> **EXERCISE REQUIREMENTS**:
Reproduce exactly the lines from the one containing "The image size is (914, 588)." through the end of the entries, including both. Drop the pictures.

(Stored data entries)

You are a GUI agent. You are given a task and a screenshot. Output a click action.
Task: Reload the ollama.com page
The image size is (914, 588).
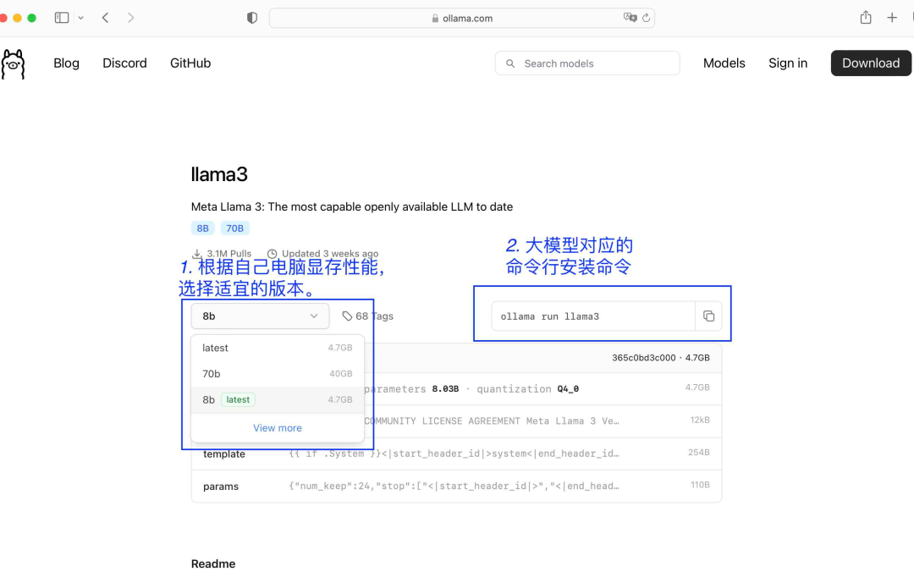[x=647, y=18]
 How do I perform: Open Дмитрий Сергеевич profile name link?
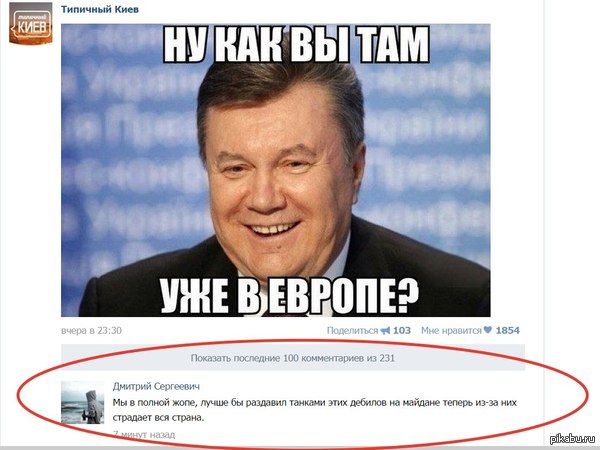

> **ANSWER AREA**:
The image size is (914, 588).
[x=647, y=18]
 How do I perform: Open Дмитрий Сергеевич profile name link?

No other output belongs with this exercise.